David Lejard-Ruffet – Compagnie Volens Nolens
Il pourrait fanfaronner d’être là où il est – en résidence au Théâtre de Vanves pour la création de sa troisième mise en scène, Dostoievski trip, d’après l’œuvre de Sorokine. Que nenni. David, philosophe à ses heures, s’étonne. D’être où il se trouve. Il pourrait parler de chance, de hasard, mais ne tombe pas dans ces clichés. Il évoque à son propos, « l’opportunité. Jeune, j’étais celui qui fait rire tout le monde au lieu d’être studieux, ma prof de français m’a alors conseillé de faire du théâtre ». C’est que David suit les idées judicieuses des autres, qui, à chaque fois qu’il doute dans son parcours, se présentent comme autant de chances à saisir. Ainsi pour José Alfarroba, directeur du Théâtre de Vanves et programmateur du festival international de danse et théâtre émergents, Artdanthé.

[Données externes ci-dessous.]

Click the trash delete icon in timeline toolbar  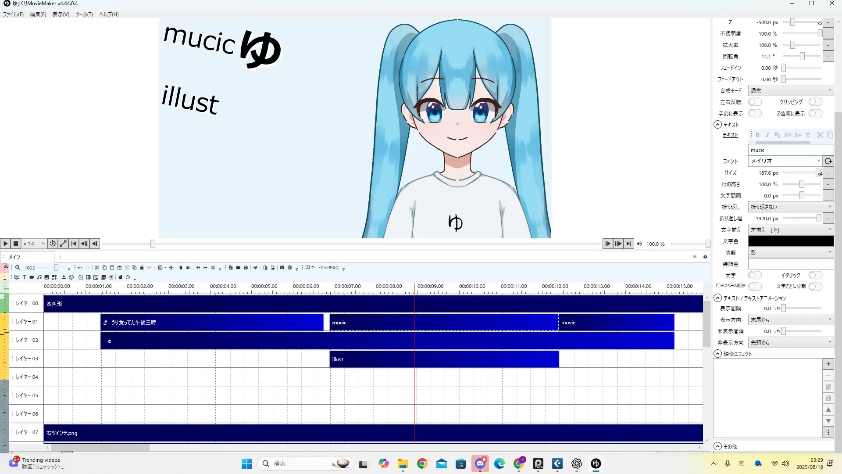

C’est au moment précis où David était pris par une remise en question de son chemin de metteur en scène, à l’issue d’une (trop ?) longue série de représentations de son travail sur De Vos, que celui qui est devenu son ami lui a offert un challenge : proposer une création. Et, comme David aime, quand même, malgré son humilité, les défis, il a accepté de se prêter au jeu. Qui en vaut la chandelle, largement. Ceux qui ont assisté à la première étape de cette plongée poétique au cœur de l’œuvre de Sorokine, salle Panopée, à Vanves, peuvent l’attester.
Au centre du propos, des lignes claires : l’ambiguïté de la réalité, Est-elle à puiser au sein du vivant en sa trivialité la plus déroutante, la quête de sensations fortes par les drogues, ou en la quintessence de l’addiction, la littérature ? Proust contre Sainte Beuve, en somme. La littérature, ce poison jubilatoire, qui peut se muer en expérience de prise de conscience et même de création de l’existence, l’emporte. « Un jour, dans le Cher, ma grand-mère m’a tendu un livre : Le Grand Meaulnes. D’un seul coup, cette région peu affriolante où je me trouvais et que dépeint l’auteur a pris une coloration magique.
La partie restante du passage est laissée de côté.